■ DIRECTIONS FOR THIS TASK ■
Return the lines below exactly as they appear, please, starting with the first and ending with the one that contains "Tick the select-all".

(Saved data entries)
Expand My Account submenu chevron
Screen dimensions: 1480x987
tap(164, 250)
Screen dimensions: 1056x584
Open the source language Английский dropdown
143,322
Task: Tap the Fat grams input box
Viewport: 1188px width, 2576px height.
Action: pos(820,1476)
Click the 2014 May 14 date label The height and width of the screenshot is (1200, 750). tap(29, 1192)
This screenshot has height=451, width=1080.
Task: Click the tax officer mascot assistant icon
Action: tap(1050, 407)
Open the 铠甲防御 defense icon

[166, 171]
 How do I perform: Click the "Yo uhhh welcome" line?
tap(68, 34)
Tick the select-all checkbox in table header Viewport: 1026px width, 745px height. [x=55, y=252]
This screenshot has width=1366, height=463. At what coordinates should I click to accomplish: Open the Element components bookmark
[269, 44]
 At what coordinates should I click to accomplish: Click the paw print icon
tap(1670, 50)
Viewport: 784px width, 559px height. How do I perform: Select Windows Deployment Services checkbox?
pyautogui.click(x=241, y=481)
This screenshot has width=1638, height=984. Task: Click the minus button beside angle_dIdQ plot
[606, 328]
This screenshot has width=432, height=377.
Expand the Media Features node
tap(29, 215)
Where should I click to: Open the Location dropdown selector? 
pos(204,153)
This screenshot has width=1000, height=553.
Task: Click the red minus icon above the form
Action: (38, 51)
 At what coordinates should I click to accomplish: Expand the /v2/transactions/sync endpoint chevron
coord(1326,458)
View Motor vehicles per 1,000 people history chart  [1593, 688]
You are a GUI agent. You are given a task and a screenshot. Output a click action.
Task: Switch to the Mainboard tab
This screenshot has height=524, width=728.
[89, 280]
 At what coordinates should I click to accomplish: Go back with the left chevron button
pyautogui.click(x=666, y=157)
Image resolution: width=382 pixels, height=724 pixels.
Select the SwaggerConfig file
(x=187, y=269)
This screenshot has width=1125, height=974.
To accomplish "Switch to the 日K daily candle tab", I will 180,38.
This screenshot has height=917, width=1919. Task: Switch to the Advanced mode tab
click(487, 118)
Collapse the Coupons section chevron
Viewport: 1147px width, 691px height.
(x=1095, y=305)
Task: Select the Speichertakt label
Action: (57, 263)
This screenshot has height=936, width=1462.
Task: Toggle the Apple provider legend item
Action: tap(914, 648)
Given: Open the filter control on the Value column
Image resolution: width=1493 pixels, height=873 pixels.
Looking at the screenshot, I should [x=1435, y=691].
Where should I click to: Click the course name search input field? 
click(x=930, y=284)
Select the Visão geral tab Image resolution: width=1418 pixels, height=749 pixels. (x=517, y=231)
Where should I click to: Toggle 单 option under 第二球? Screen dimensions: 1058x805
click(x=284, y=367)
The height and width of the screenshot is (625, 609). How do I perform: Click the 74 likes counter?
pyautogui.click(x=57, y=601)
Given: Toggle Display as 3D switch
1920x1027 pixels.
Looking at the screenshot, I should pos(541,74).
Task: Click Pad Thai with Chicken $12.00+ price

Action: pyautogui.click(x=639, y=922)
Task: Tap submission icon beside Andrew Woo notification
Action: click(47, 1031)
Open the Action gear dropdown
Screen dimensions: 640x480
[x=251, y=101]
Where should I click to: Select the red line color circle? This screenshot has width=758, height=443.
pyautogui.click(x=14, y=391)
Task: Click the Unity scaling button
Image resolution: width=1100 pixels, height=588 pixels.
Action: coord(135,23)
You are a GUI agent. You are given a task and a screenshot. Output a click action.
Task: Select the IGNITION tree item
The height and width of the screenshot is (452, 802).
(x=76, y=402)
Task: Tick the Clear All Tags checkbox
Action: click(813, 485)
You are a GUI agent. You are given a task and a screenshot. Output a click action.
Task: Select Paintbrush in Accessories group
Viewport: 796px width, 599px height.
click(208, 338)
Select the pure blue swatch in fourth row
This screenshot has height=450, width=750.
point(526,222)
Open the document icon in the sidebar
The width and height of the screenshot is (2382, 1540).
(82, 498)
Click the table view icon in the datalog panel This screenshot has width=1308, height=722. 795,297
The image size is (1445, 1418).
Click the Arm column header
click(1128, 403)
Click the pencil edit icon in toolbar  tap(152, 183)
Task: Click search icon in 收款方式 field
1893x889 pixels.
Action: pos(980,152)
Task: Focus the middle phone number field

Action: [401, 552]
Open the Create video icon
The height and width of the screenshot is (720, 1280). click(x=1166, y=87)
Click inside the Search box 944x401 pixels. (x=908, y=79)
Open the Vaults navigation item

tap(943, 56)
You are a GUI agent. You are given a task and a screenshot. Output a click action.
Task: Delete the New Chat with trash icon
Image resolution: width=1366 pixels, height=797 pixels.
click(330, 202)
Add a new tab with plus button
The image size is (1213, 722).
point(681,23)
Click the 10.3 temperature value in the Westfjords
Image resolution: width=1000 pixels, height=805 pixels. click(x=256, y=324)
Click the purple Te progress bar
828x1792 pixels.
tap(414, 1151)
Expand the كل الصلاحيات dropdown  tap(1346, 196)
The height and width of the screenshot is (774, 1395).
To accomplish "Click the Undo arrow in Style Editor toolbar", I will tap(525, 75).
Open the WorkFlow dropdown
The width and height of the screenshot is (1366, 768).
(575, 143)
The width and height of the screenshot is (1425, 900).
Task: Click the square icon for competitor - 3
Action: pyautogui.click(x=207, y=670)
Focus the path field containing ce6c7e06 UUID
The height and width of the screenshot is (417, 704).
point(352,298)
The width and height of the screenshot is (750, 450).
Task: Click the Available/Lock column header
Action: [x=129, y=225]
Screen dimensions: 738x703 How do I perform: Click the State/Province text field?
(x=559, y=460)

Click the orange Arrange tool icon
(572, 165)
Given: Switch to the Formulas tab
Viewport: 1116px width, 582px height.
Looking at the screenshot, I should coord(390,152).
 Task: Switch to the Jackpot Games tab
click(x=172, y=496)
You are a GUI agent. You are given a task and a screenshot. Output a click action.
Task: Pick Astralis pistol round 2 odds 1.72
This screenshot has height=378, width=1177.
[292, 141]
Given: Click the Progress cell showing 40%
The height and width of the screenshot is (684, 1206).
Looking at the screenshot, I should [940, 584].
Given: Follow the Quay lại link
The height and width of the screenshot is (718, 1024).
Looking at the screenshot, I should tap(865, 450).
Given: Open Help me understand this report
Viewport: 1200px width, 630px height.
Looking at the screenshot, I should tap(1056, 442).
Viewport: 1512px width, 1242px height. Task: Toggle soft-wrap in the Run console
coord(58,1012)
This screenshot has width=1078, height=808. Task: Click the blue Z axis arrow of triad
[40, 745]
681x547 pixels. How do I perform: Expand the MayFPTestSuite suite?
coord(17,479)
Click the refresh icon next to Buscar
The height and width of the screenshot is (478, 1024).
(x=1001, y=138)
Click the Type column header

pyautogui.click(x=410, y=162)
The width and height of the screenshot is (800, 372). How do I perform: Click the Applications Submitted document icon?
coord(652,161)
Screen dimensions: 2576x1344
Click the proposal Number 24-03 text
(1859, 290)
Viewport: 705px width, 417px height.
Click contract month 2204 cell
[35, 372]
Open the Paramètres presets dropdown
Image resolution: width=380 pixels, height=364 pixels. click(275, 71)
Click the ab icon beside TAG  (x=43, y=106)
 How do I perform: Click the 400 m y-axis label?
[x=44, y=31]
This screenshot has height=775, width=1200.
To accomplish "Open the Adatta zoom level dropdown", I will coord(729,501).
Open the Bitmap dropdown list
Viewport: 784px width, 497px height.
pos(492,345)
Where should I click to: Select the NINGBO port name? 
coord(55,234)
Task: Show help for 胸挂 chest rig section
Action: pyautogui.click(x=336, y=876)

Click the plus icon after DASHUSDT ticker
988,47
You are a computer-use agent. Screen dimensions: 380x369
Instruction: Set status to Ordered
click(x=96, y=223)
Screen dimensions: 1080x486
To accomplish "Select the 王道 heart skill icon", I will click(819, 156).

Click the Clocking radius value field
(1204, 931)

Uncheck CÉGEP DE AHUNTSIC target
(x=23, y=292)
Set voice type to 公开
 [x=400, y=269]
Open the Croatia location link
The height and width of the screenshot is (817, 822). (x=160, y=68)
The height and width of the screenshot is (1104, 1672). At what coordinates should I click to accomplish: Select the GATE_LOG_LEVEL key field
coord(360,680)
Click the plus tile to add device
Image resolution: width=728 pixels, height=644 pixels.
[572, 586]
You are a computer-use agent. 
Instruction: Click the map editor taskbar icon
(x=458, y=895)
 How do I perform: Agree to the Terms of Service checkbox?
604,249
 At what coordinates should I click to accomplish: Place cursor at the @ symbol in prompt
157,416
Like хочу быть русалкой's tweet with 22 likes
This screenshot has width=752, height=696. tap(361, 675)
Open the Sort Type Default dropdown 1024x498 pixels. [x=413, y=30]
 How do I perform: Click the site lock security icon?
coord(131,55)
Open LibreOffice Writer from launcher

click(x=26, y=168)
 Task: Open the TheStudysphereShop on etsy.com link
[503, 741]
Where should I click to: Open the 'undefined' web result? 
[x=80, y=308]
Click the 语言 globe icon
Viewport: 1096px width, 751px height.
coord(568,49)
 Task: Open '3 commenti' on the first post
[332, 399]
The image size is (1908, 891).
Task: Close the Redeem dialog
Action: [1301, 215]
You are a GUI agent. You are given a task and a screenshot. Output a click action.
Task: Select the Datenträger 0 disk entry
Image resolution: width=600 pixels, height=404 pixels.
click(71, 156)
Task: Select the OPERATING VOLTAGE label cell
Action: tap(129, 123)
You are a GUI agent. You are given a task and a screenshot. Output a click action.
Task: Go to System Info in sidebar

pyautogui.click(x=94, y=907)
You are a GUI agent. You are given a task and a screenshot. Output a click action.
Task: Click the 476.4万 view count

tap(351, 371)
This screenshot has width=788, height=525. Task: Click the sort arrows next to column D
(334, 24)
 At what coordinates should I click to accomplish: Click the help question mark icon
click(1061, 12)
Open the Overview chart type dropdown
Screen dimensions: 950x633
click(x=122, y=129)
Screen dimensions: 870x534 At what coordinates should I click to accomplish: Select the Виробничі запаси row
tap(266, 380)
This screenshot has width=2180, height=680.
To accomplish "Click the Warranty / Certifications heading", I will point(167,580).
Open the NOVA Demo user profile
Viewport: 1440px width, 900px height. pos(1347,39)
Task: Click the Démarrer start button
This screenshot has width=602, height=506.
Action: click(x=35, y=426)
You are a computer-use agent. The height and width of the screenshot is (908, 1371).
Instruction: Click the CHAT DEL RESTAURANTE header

■ RESULT FOR THIS TASK ■
Expand My Account submenu chevron
Screen dimensions: 1480x987
tap(164, 250)
Screen dimensions: 1056x584
Open the source language Английский dropdown
143,322
Task: Tap the Fat grams input box
Viewport: 1188px width, 2576px height.
Action: pos(820,1476)
Click the 2014 May 14 date label The height and width of the screenshot is (1200, 750). tap(29, 1192)
This screenshot has height=451, width=1080.
Task: Click the tax officer mascot assistant icon
Action: tap(1050, 407)
Open the 铠甲防御 defense icon

[166, 171]
 How do I perform: Click the "Yo uhhh welcome" line?
tap(68, 34)
Tick the select-all checkbox in table header Viewport: 1026px width, 745px height. [x=55, y=252]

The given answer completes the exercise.